The Settler Sea: California’s Salton Sea and the Consequences of Colonialism by Traci Brynne Voyles

Review by Brian Tanguay

I have never seen the Salton Sea with my own eyes. My experience of the Colorado Desert is limited to one or two road trips to Palm Springs and another to Las Vegas many years ago, but you can’t learn much about a place from inside a moving vehicle. How the Salton Sea came to be, what it was called before Americans arrived, or why this body of water bears any significance at all are not questions I ever pondered, and if you had asked me to identify even one indigenous group from the area I couldn’t have done so. I’m a native Californian and yet what I know about my home state is dwarfed by my ignorance.

The Salton Sea sits in the lowlands of the Colorado River basin, some two hundred feet below sea level, in the footprint of an ancient body of water known as Lake Cahuilla, home to Native peoples such as the Kumeyaay, Cahuilla, Cocopah, and Quechan, who over millennia learned how to survive periods of flooding and desiccation. As scholar Traci Brynne Voyles notes in The Settler Sea, the naming of the Salton Sea was itself an arbitrary act of hubris by an American settler. As Voyles explains, the Salton Sea is an ecological conundrum and a study in paradoxes, “a wetland in a desert; one of California’s last remaining water resources for migrating birds, as well as a polluted hazardscape; both natural and human-made; a rich ecosystem and an environmental catastrophe.” If one is looking for a microcosm of the settling of the American West, there may be no better example than the Salton Sea. 

As an act of intersectional scholarship, The Settler Sea is a remarkable achievement. Voyles is a competent writer with an enviable ability to build a narrative from reams of data, oral histories, census rolls, newspaper accounts and other sources. She gathers many spools of thread and artfully weaves them so the reader sees the links between past and present, the many unintended consequences of colonialism, including the colonization of the Colorado River which sits at the heart of this story, as well as the social and ecological impacts of military bases, corporate agriculture, tourism, and prisons.

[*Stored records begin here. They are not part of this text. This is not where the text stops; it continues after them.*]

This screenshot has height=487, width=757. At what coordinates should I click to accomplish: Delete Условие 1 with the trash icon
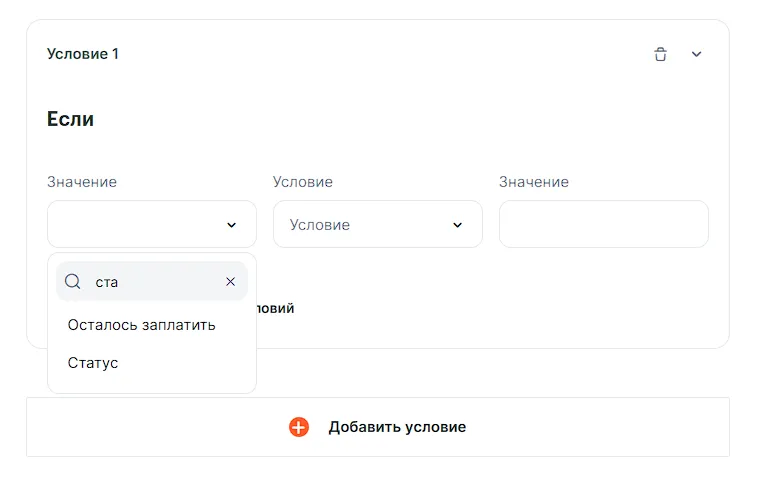pos(660,54)
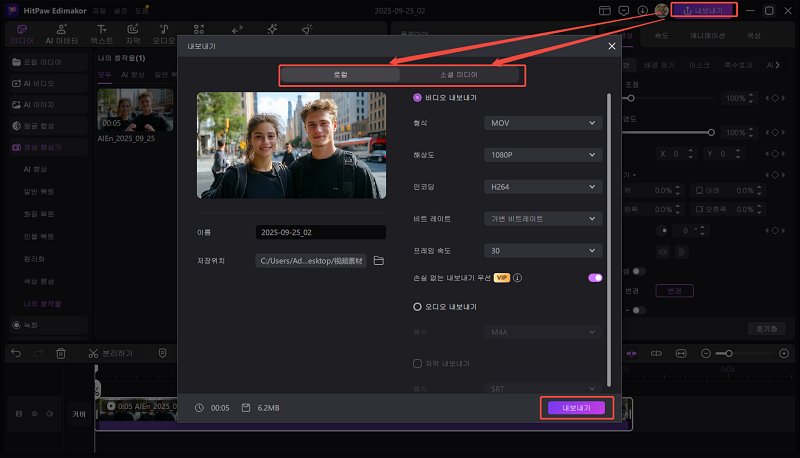This screenshot has height=458, width=800.
Task: Click the undo arrow in timeline toolbar
Action: [16, 353]
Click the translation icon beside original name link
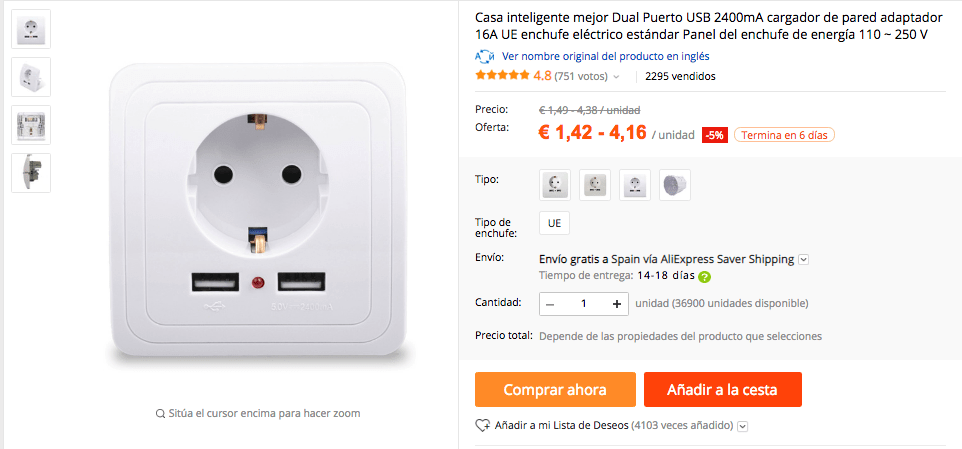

The picture that emerges by the end of the book is full and complex, but also disturbing when one reflects on the reasons behind all the damage wrought to the region.

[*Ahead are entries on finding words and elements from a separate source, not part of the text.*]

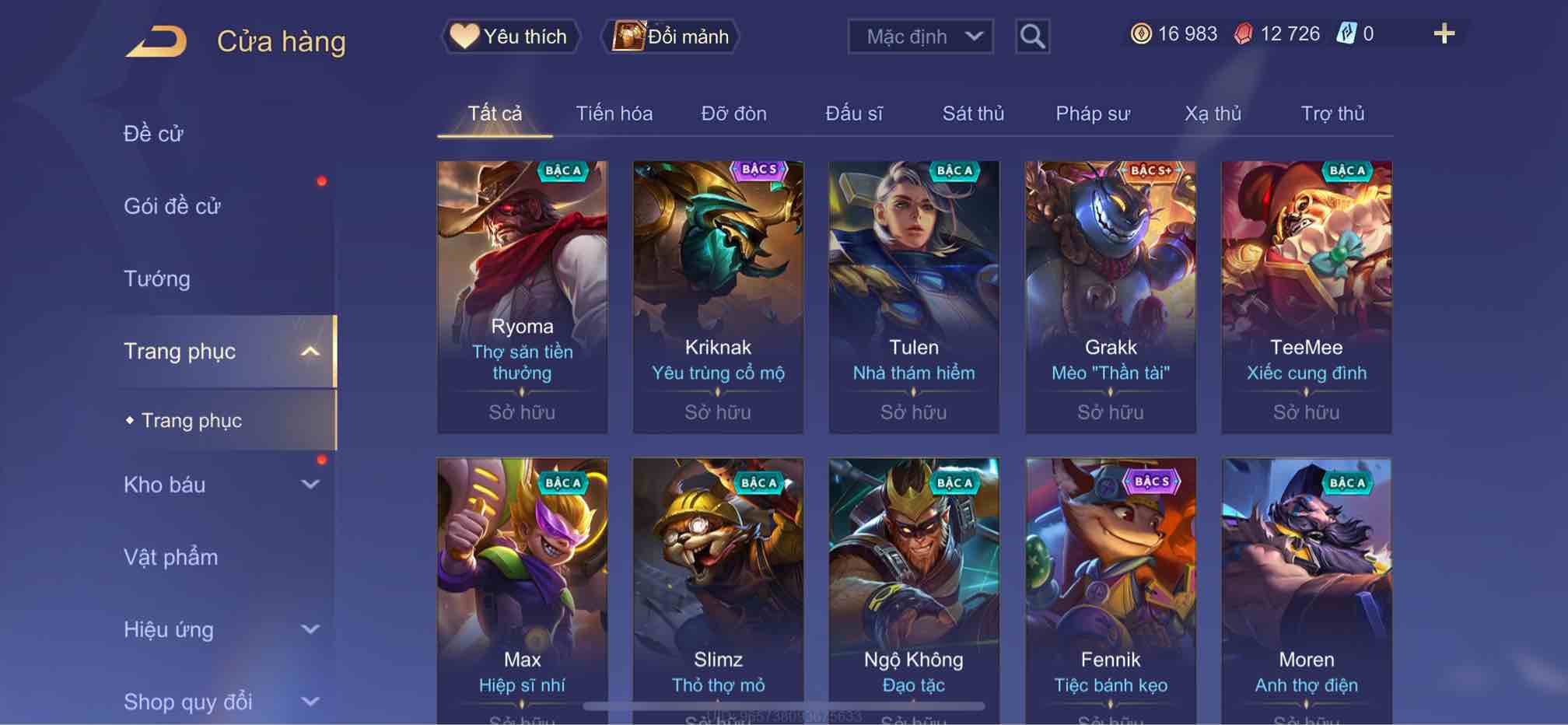Expand the Hiệu ứng section
The image size is (1568, 725).
(x=310, y=629)
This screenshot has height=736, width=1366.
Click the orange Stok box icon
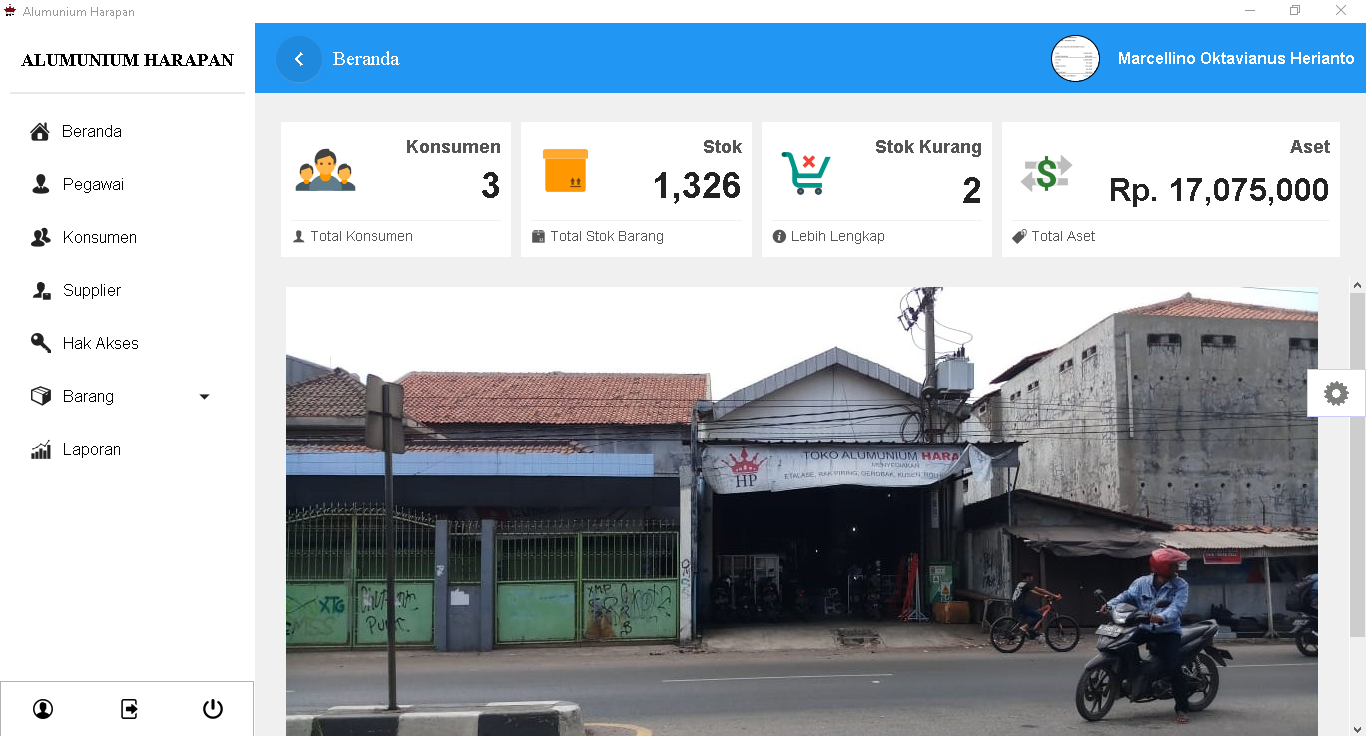pos(565,171)
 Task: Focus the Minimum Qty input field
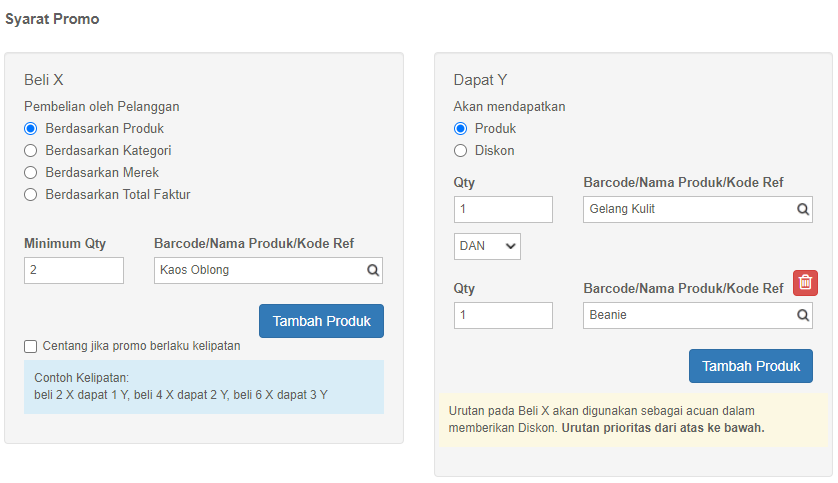point(74,270)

Consider what happened in one twenty-four year period, from 1846 to 1870, when the population of Native Californians went from around 150,000 people to roughly 30,000, a staggering 80 percent decline. As happened elsewhere on the continent, Native people were dispossessed of their traditional lands, water, language and culture, pushed to the margins on undesirable tracts of land, out of sight and mind, except when needed as cheap labor or recruits for America’s wars. The many dams that were built on the Colorado River — from massive Hoover Dam in Nevada to the Imperial Diversion Dam on the Arizona-California border — for the purpose of generating hydro-electric power or irrigation for farmland, dispossessed Native people by inundation. While it’s true that these dams were engineering marvels, their unintended consequences manifest today in drought, pollution, agricultural and industrial run-off, and staggering fish and fowl die offs. 

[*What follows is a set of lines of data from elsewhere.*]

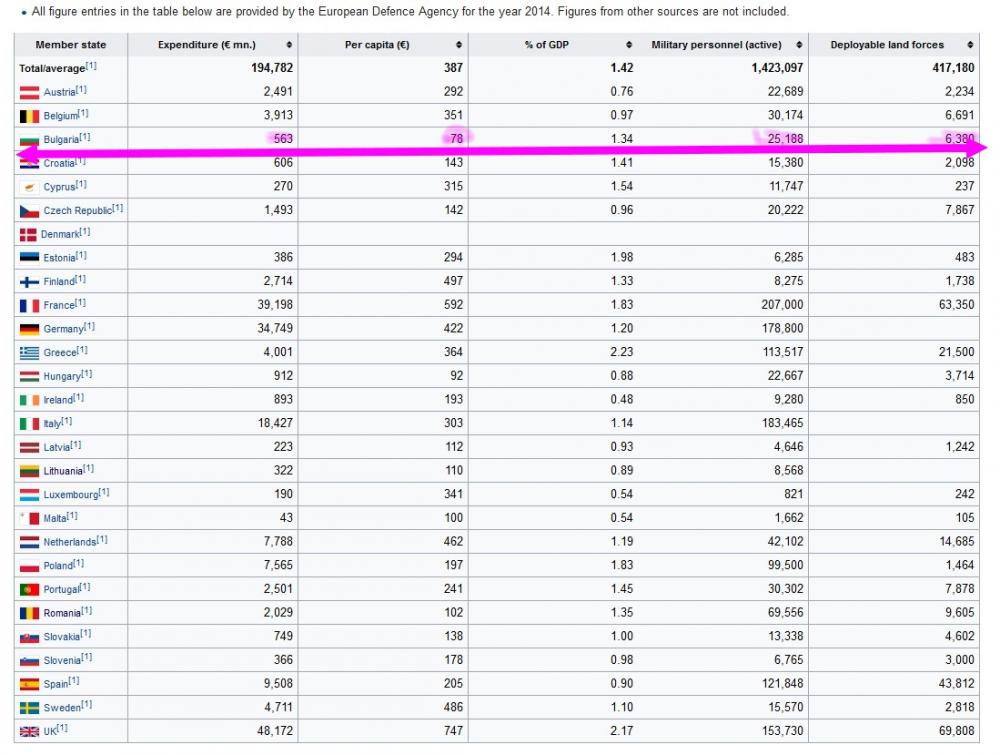The width and height of the screenshot is (1000, 755).
Task: Open the Luxembourg country link
Action: point(71,495)
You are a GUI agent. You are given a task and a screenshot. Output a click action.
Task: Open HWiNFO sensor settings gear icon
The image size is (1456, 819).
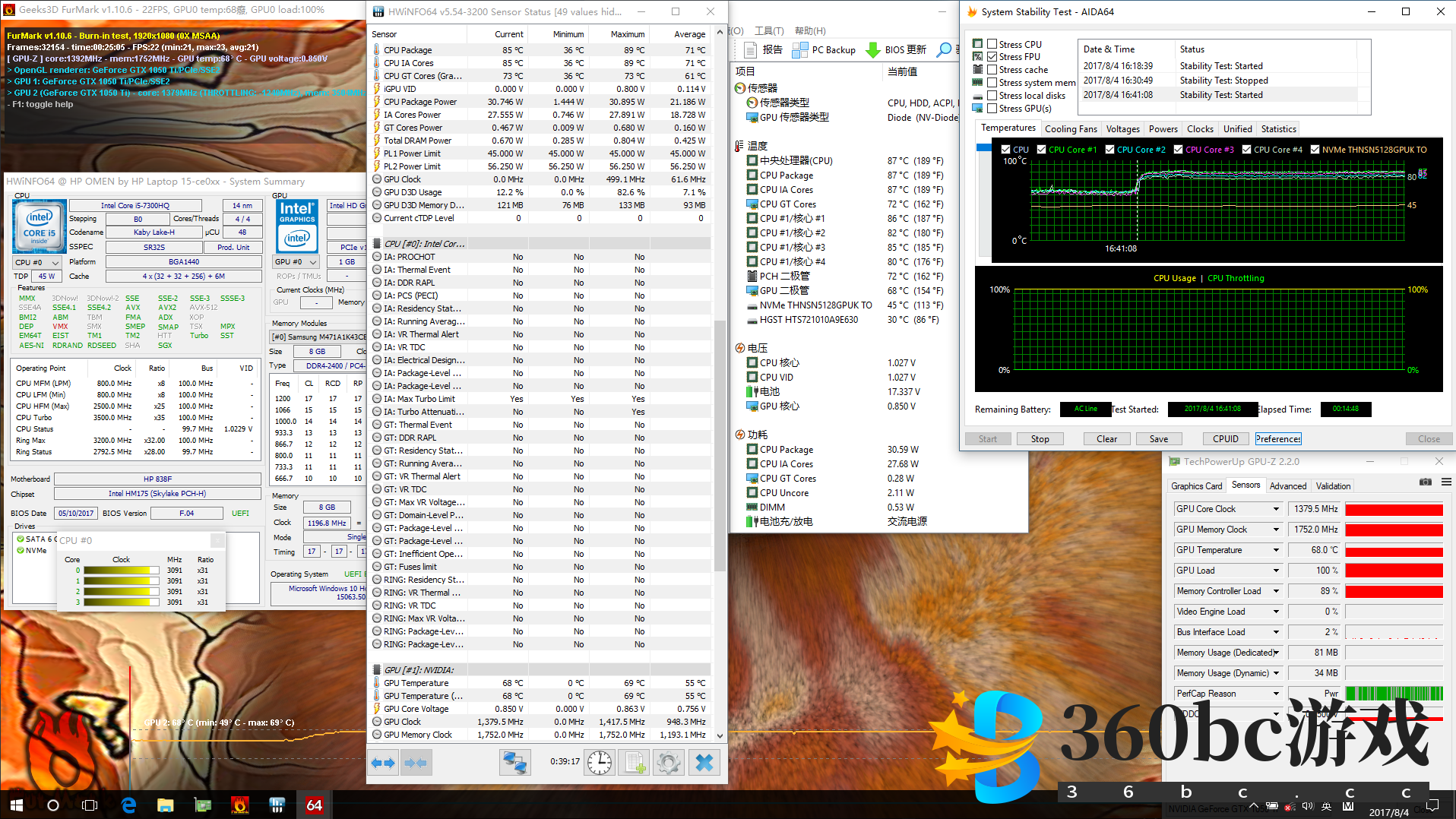click(669, 763)
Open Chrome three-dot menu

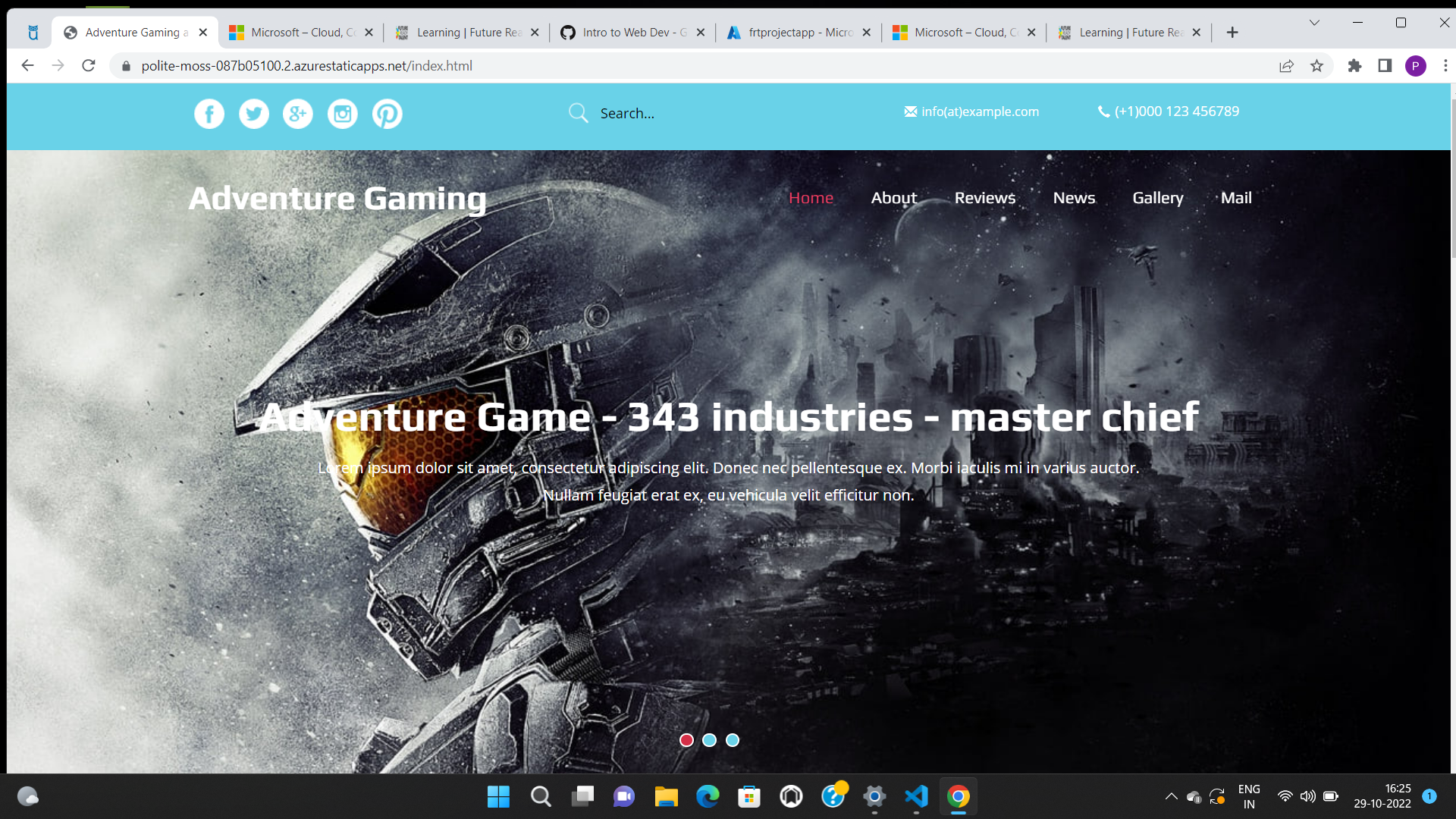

The Salton Sea and the land and mountains that border it defy easy representation. Photographs can’t capture the immensity or reconcile the plant and bird life that exist alongside the settler detritus that litters the shoreline or is revealed as the water evaporates. It’s a vivid example of the difference between exploitation and stewardship; of taking what’s needed while leaving something for the future, as the Native peoples did, and taking everything as white settlers believed was their right. The Settler Sea is a cautionary tale about the consequences of unbridled capitalism, militarism, dryland irrigation, and white supremacy.